Simplest way to determine return type of function

Question

Given a very simple, but lengthy function, such as:

int foo(int a, int b, int c, int d) {
    return 1;
}

// using ReturnTypeOfFoo = ???

W

Answer 1

I don't know if is the simplest way (if you can use C++17 surely isn't: see NathanOliver's answer) but... what about declaring a function as follows:

template <typename R, typename ... Args>
R getRetType (R(*)(Args...));

and using decltype()?

using ReturnTypeOfFoo = decltype( getRetType(&foo) );

Observe that getRetType() is only declared and not defined because is called only a decltype(), so only the returned type is relevant.

Answer 2

Most simple and concise is probably:

template <typename R, typename... Args>
R return_type_of(R(*)(Args...));

using ReturnTypeOfFoo = decltype(return_type_of(foo));

Note that this won't work for function objects or pointers to member functions. Just functions, that aren't overloaded or templates, or noexcept.
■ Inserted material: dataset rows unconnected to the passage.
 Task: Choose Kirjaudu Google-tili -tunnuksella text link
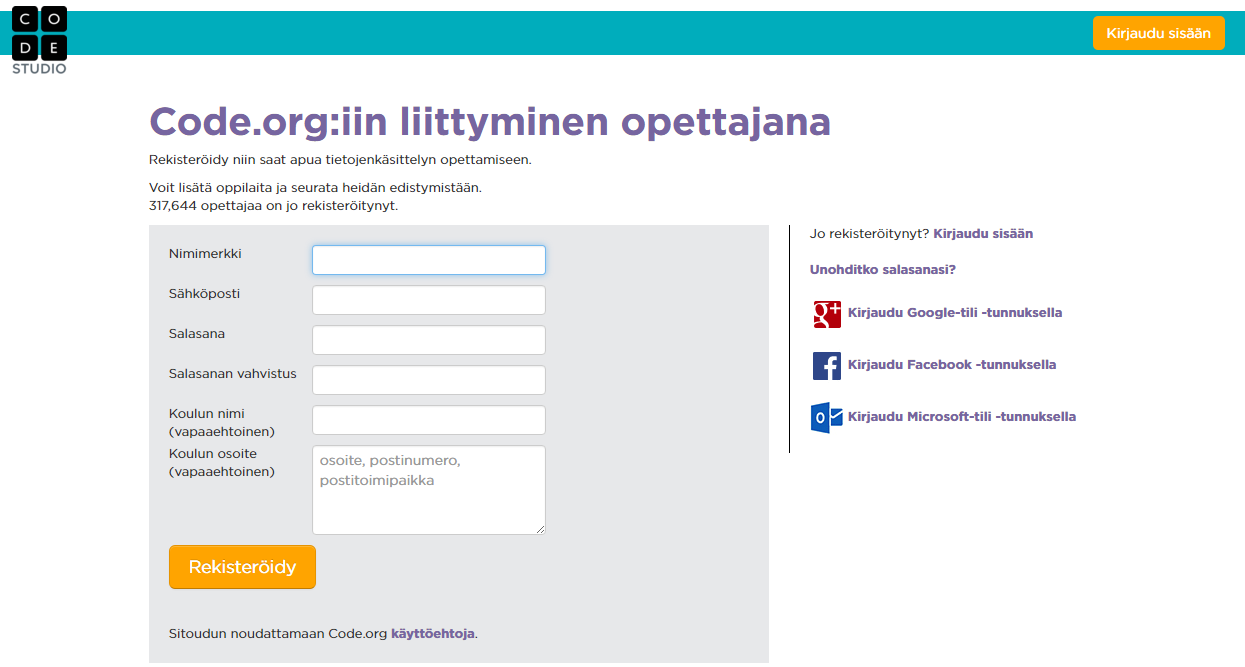click(x=954, y=313)
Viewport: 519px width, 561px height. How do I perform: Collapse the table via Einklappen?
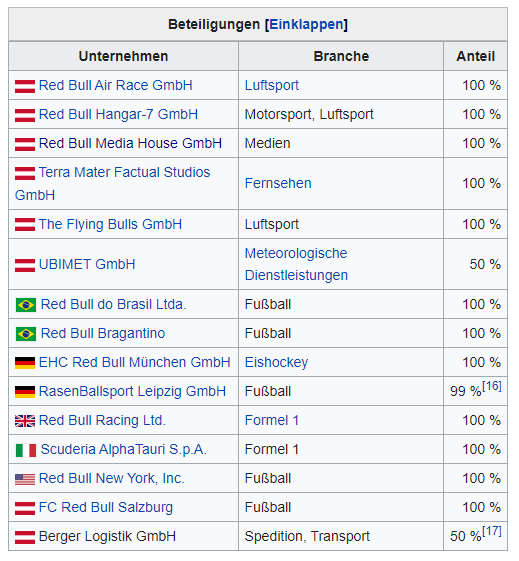pos(306,24)
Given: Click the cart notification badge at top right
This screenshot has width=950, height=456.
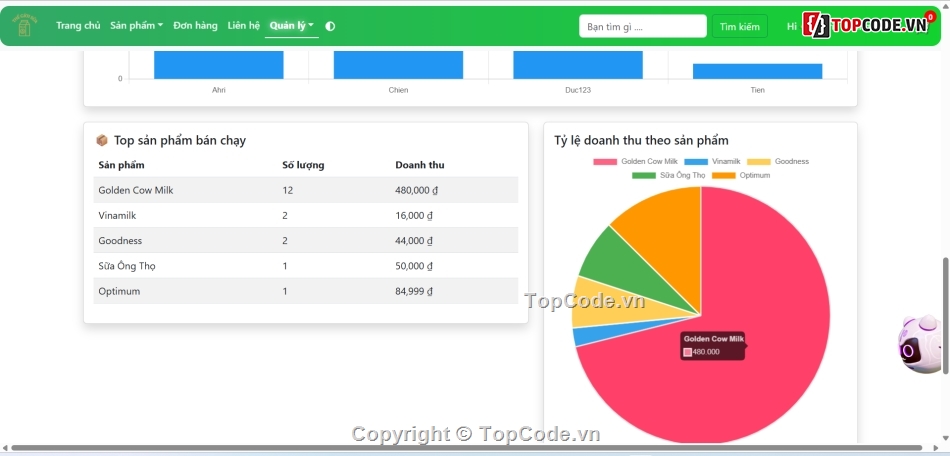Looking at the screenshot, I should tap(929, 17).
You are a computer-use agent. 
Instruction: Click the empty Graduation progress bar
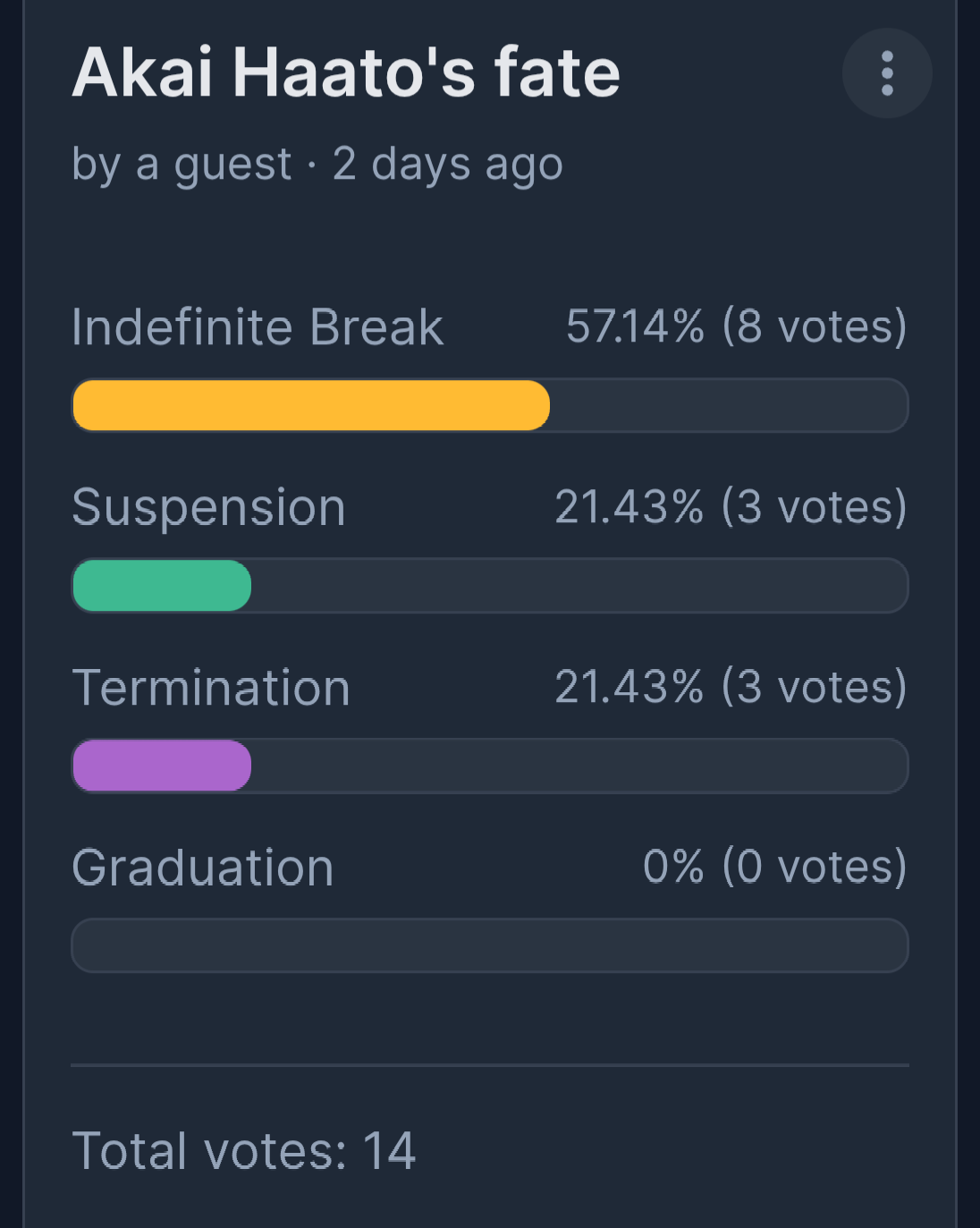coord(490,945)
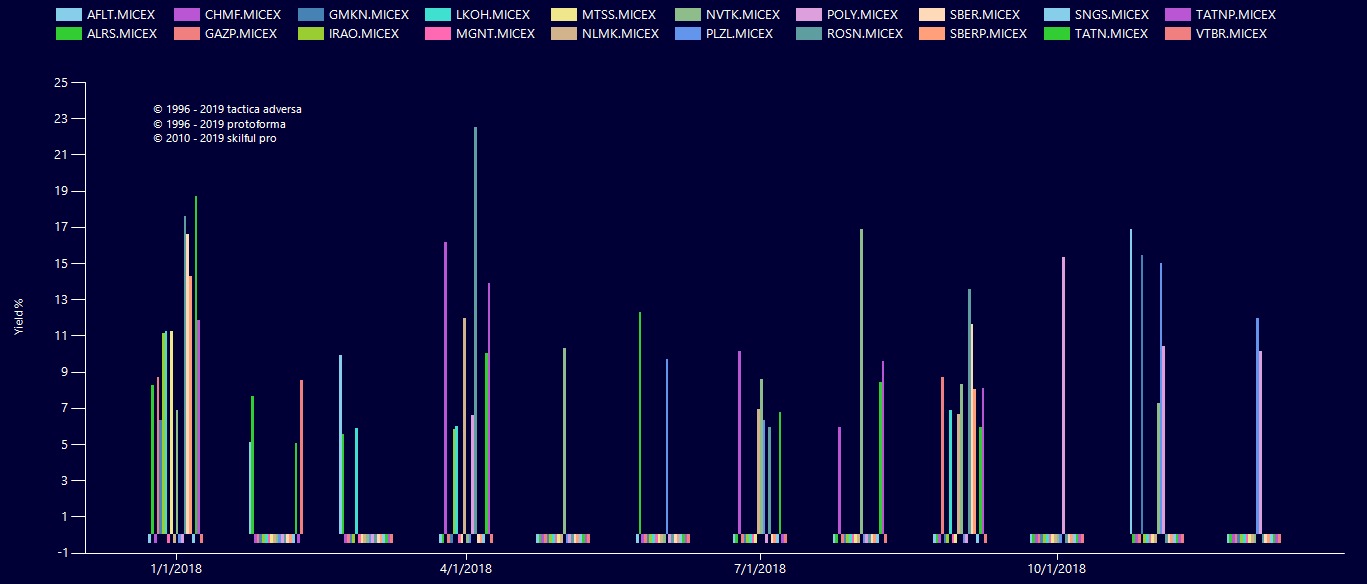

But this can be extended to support all of those cases, if so desired, by adding more overloads of return_type_of.

Answer 3

You can leverage std::function here which will give you an alias for the functions return type. This does require C++17 support, since it relies on class template argument deduction, but it will work with any callable type:

using ReturnTypeOfFoo = decltype(std::function{foo})::result_type;

---

We can make this a little more generic like

template<typename Callable>
using return_type_of_t = 
    typename decltype(std::function{std::declval<Callable>()})::result_type;

which then lets you use it like

int foo(int a, int b, int c, int d) {
    return 1;
}

auto bar = [](){ return 1; };

struct baz_ 
{ 
    double operator()(){ return 0; } 
} baz;

using ReturnTypeOfFoo = return_type_of_t<decltype(foo)>;
using ReturnTypeOfBar = return_type_of_t<decltype(bar)>;
using ReturnTypeOfBaz = return_type_of_t<decltype(baz)>;